# [VZW] Battery life question (from a Galaxy Nexus owner)



## missingplugin (Aug 25, 2011)

Does it have decent battery life? Especially on roms like CM10 or AOKP? (I really just check social networks and news a lot throughout the day and use the browser often. No gaming at all) As of right now, my phone running the newest BuglessBeast can barely make it the whole day with the extended battery, but I attribute that to the processor and non unified LTE chip.


----------



## MistaWolfe (Oct 10, 2011)

The battery on this thing crushes the GNex in every way, shape, and form. You will be amazed.

Lasts the longest on TW in my experience.

Sent from my SCH-I535 using Tapatalk 2


----------



## missingplugin (Aug 25, 2011)

Thanks for the fast reply. I've been looking around the forums and it seems to be the census. Looks like a good phone to get.
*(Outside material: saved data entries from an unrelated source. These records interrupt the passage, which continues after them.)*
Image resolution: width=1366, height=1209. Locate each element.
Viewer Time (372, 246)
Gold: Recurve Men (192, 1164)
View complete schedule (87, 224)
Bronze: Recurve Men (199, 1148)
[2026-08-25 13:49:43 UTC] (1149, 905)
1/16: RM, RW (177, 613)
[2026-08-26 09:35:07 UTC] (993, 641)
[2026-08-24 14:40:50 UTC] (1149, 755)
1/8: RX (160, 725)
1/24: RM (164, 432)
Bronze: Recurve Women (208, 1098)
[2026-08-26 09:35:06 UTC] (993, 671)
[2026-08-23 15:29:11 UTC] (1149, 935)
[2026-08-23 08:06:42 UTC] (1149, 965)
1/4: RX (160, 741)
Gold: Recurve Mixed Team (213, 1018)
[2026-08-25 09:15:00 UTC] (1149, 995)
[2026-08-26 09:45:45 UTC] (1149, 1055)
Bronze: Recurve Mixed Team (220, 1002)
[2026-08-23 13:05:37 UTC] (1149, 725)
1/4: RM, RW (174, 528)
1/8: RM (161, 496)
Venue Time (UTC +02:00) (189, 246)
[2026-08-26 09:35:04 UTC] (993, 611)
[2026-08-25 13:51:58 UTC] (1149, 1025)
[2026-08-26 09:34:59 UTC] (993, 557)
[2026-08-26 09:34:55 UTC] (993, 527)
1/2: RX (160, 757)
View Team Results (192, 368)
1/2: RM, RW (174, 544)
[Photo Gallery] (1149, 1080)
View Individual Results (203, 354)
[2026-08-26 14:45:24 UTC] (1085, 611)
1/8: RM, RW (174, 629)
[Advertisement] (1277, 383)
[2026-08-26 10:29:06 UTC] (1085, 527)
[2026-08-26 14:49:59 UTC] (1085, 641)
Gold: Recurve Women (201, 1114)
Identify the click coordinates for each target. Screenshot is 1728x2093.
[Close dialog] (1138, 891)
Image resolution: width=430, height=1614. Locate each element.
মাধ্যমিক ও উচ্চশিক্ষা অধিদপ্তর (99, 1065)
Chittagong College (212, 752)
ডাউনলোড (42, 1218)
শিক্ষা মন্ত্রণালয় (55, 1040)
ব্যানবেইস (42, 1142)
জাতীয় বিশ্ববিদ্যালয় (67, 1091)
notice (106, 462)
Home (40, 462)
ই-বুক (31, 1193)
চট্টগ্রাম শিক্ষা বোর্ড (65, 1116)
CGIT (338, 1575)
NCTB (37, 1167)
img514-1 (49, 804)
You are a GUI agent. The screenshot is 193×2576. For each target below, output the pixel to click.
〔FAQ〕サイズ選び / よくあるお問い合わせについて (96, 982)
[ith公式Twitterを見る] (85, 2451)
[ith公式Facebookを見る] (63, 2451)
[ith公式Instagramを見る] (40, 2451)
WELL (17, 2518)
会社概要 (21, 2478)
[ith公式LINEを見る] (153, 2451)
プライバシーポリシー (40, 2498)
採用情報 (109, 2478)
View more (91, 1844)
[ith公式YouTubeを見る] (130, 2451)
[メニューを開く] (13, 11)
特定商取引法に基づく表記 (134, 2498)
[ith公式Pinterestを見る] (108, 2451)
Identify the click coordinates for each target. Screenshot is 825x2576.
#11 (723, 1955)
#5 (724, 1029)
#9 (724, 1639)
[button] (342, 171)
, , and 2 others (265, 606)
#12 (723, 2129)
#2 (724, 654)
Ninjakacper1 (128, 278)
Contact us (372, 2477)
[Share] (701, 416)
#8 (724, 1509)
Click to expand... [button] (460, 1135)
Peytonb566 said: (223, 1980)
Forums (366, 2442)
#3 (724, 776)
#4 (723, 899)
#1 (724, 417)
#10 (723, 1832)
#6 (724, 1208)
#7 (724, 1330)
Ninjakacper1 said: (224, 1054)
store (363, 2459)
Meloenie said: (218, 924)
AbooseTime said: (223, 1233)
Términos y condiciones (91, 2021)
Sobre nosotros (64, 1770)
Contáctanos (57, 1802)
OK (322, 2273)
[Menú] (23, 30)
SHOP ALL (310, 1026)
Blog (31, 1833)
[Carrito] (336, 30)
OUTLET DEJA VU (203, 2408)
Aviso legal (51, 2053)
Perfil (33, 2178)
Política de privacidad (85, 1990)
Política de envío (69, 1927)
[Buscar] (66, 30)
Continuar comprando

And the camera is better....


----------



## bobloblaw1 (Jul 2, 2011)

Battery life is excellent.

Sent from my htc_jewel using RootzWiki


----------



## tu3218 (Sep 28, 2011)

battery life is better, camera is better, signal is better, screen is better. This list can go on. I loved my galaxy nexus and still do, but there is no doubt that this phone trumps it. Especially in battery life.


----------



## jrock7885 (Sep 7, 2011)

I'll say this, I have 3 hours of on screen time and I still have 40% battery left. I also would drop data constant on my base but I ddint drop data at all today was my first day using the GS3 so glad I got it. All though I will miss the dev support of Gnex I'm happy I have a phone that works right out of the box

Sent from my SCH-I535 using RootzWiki


----------



## droidxuser123 (Jul 26, 2011)

yesterday i played minecraft for 3 hours and battery still lasted 16hrs


----------



## jbzcar (Feb 3, 2012)

MistaWolfe said:


> The battery on this thing crushes the GNex in every way, shape, and form. You will be amazed.
> 
> Lasts the longest on AOSP in my experience.
> 
> Sent from my SCH-I535 using Tapatalk 2


Fixed that for ya.


----------



## Goose306 (Sep 12, 2011)

jbzcar said:


> Fixed that for ya.


Now that we got the extra ~400 mAh of our battery being reported? Now that it thinks we don't have an 1,800 mAh battery? lol


----------



## MistaWolfe (Oct 10, 2011)

> > *MistaWolfe, on 28 August 2012 - 02:37 PM, said:*
> > The battery on this thing crushes the GNex in every way, shape, and form. You will be amazed.
> >
> > Lasts the longest on AOSP in my experience.
> ...


Lol.Not for me! And I have less syncing when I run AOSP, plus less running processes. Also, both always run at 1512 max.But I still run AOSP Sent from my SCH-I535 using Tapatalk 2


----------